Ici, un jeune homme malaxe un amas de boue avec ses pieds, le rythme presque musical, comme une chorégraphie improvisée entre la glaise et la gravité. Là, trois jeunes femmes façonnent des cylindres avec une précision qui force le respect. Plus loin, deux hommes soulèvent ces formes encore fragiles, mi-vases mi-promesses, et les déposent près du four où elles durciront. La scène ressemble à un vieux film artisanal, brut, sans artifices. Et tous, une vingtaine au total, appartiennent à l’équipe de Sylvianne Rasolonirina, gardienne d’un savoir-faire qui chauffe encore des milliers de foyers malgaches. « Il y en a au moins une centaine », dit-elle en désignant les rangées de pots en argile, les cylindres, comme elle les appelle avec affection.
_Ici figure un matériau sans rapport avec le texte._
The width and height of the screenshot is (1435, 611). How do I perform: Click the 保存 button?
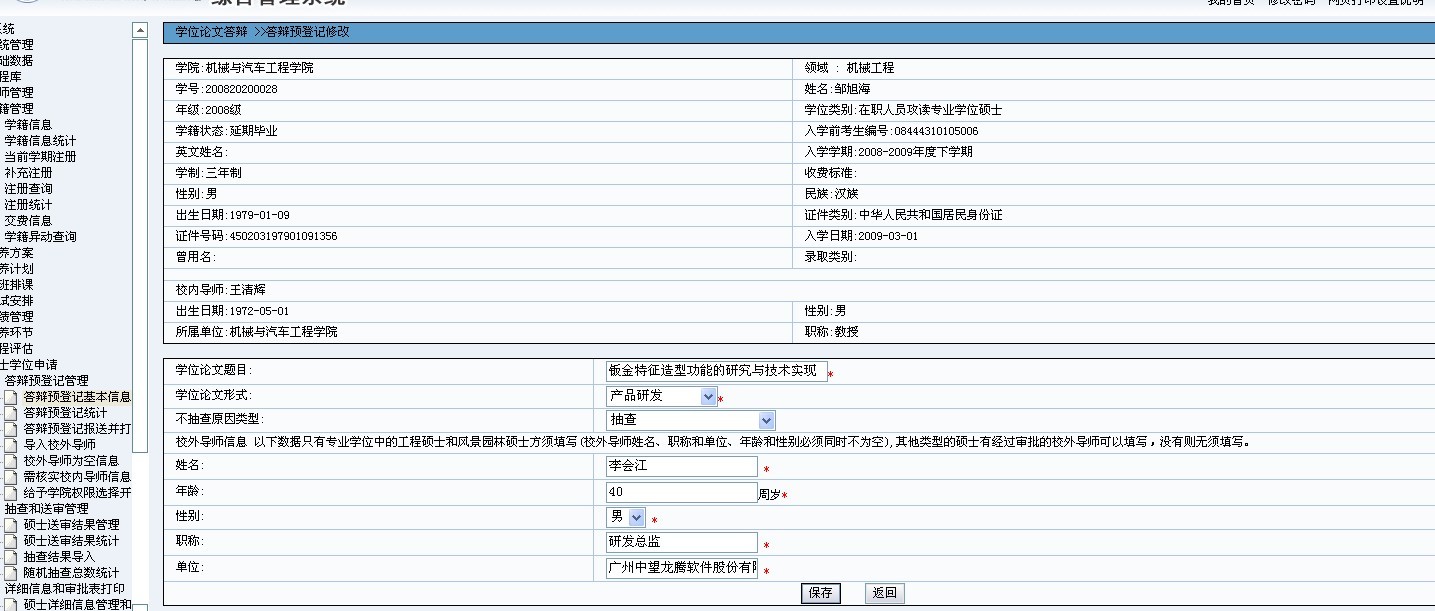click(820, 593)
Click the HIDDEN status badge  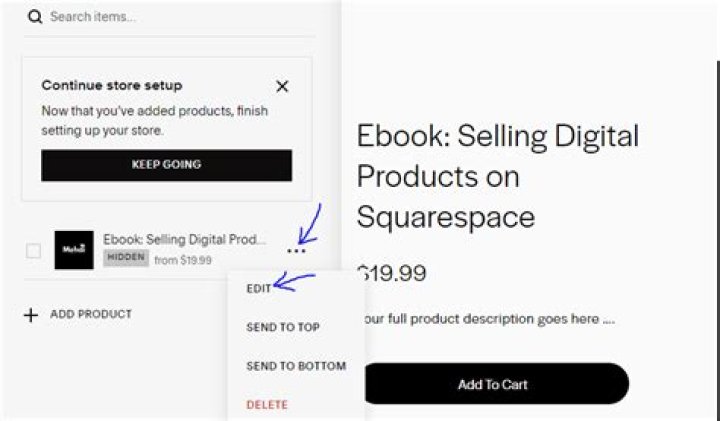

Ces cylindres seront la base des fatana mitsitsy, les réchauds économes en charbon, devenus indispensables dans un pays où cuisiner coûte parfois plus cher que manger. « Une personne peut faire jusqu’à quarante réchauds par jour », précise-t-elle. Une cadence qui force l’admiration, surtout quand on observe l’effort derrière chaque geste. Chaque poste a son maître. « Certaines tâches nécessitent une certaine poigne, donc c’est réservé aux hommes », explique un jeune dans la vingtaine, un des ouvriers. Tailler, garnir la carapace en fer, remplir de terre – « c’est cette terre qui assure sa dureté » – revient au reste de l’équipe. Une véritable ruche. Et Sylvianne, qui fabrique des réchauds depuis ses 13 ans, en connaît chaque secret.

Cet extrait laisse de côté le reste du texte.